Records from a pointing dataset:
= = = = = = =

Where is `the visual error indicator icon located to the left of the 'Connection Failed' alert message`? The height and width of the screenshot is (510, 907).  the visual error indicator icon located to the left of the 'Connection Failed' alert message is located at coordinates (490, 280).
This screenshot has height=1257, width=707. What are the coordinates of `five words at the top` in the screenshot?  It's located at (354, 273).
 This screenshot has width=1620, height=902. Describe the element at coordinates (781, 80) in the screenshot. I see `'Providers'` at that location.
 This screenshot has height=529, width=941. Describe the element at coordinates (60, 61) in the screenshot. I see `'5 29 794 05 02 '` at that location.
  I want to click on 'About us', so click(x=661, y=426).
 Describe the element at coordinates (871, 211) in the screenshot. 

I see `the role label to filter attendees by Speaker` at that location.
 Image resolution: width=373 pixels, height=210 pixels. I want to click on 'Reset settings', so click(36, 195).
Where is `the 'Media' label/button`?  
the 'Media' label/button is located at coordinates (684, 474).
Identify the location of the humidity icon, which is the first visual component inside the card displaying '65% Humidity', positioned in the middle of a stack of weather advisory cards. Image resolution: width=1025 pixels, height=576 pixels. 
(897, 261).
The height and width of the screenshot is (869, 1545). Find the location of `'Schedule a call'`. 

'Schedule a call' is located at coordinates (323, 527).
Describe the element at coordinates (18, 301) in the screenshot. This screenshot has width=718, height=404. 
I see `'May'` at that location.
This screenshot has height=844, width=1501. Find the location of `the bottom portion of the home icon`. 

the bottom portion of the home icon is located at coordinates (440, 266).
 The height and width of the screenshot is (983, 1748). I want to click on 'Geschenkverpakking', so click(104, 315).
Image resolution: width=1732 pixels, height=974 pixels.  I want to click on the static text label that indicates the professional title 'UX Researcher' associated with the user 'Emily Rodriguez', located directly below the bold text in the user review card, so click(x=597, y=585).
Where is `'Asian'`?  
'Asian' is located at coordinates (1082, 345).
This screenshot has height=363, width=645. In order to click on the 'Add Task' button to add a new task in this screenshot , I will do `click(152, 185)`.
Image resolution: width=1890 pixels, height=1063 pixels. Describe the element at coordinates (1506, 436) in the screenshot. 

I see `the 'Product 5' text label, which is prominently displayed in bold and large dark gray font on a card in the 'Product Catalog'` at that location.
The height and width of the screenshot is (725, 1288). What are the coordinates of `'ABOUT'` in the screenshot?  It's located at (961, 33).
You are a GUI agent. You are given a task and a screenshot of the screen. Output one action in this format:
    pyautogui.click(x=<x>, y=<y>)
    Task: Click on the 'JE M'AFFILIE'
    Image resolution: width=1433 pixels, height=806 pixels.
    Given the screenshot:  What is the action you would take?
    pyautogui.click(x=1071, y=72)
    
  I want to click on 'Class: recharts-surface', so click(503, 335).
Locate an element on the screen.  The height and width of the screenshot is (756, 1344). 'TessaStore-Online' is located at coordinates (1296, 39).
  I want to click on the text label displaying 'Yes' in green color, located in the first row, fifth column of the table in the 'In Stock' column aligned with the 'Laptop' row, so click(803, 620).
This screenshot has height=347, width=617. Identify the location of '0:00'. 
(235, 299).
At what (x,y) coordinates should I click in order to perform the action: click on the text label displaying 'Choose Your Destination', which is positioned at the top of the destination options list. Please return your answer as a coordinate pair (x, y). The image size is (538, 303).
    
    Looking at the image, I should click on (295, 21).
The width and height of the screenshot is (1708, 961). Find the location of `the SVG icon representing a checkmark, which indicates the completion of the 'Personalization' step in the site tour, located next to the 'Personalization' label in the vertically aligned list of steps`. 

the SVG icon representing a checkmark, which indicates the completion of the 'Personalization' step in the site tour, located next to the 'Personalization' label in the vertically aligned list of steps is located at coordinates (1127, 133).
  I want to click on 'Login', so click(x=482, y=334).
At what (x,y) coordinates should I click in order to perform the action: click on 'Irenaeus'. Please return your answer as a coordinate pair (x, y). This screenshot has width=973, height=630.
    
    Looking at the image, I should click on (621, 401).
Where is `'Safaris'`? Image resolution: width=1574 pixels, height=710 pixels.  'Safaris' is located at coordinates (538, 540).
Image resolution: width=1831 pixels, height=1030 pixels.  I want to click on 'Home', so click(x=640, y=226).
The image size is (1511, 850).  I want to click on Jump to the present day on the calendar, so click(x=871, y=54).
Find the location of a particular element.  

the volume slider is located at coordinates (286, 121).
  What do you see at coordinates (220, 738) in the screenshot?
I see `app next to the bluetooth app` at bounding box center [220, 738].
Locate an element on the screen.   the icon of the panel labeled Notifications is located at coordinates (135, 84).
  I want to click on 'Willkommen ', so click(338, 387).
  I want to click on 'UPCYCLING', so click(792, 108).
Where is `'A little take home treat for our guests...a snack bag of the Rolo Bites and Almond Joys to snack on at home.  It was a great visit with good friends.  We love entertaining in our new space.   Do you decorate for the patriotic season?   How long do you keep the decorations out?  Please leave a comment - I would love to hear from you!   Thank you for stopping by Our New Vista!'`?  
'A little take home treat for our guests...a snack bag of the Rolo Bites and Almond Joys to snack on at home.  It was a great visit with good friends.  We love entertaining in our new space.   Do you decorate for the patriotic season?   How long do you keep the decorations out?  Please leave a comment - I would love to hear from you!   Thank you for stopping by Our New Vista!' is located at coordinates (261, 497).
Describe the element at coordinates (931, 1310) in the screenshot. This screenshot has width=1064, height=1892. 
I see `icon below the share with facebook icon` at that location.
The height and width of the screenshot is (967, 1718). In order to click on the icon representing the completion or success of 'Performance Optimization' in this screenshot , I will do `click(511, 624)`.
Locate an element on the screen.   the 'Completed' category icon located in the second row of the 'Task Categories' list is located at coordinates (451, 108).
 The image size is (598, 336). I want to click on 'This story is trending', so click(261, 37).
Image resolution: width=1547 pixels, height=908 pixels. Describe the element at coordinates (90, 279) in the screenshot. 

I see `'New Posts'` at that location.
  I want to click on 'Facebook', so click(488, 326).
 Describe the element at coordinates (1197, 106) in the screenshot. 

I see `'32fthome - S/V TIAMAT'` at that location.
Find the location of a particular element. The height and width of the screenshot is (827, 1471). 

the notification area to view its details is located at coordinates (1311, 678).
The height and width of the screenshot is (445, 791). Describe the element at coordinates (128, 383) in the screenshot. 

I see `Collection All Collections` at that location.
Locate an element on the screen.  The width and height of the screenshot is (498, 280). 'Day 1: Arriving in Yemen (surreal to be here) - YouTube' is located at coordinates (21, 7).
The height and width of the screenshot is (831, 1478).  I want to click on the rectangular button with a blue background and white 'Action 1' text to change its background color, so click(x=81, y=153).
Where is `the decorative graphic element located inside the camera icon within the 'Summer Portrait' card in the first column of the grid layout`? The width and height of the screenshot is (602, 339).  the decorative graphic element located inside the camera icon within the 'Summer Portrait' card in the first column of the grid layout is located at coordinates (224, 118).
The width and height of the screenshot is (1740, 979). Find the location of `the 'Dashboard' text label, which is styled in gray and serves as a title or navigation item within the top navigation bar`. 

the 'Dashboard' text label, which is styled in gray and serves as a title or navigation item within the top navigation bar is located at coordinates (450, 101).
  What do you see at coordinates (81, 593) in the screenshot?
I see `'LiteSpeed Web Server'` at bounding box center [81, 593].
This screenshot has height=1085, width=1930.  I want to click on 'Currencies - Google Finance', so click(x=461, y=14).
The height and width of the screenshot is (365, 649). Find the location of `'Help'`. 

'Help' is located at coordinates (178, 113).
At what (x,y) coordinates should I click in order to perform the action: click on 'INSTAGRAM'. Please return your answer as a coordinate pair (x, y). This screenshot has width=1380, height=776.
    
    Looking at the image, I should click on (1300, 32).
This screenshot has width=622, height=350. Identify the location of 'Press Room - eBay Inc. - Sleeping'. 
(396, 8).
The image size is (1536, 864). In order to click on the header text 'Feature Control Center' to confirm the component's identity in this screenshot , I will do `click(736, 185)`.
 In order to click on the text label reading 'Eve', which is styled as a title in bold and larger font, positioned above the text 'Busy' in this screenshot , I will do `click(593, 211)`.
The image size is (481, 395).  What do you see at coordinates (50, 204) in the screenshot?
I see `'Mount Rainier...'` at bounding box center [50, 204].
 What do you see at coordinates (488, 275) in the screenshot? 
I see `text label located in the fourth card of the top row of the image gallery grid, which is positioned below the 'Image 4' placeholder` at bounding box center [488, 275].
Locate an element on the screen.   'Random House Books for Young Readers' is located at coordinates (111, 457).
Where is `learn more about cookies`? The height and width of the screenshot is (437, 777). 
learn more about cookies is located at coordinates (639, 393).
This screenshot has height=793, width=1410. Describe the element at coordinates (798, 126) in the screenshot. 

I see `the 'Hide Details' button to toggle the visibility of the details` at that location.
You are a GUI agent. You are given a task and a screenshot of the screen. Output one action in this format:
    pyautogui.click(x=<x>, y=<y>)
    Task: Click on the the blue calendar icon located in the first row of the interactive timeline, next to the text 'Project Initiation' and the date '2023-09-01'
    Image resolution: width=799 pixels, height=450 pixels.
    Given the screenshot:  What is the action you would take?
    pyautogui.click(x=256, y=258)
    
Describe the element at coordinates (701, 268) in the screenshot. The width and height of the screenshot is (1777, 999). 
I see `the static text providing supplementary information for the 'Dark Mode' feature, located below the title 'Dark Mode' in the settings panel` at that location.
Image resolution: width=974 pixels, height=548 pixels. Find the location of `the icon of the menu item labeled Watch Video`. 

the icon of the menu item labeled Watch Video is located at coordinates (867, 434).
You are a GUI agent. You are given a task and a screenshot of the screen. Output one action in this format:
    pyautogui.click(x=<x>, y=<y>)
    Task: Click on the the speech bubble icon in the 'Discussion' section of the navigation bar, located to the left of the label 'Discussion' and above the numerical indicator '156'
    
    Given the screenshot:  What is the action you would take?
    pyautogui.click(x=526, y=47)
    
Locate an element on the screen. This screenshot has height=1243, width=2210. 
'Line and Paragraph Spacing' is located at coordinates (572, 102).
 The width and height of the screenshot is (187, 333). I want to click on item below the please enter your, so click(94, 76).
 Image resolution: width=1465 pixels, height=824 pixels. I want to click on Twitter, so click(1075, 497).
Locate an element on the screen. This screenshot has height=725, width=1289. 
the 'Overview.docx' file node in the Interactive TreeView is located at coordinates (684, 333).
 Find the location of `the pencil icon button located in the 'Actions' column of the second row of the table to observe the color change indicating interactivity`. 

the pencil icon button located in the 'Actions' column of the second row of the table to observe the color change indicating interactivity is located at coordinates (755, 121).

= = = = = = =

- _GIVEN EXERCISE_:
Reproduce the rows above word for word, from the line containing "The height and width of the screenshot is (365, 649)." through the line containing "coordinates (178, 113).".

- _FINAL RESULT_:
The height and width of the screenshot is (365, 649). Find the location of `'Help'`. 

'Help' is located at coordinates (178, 113).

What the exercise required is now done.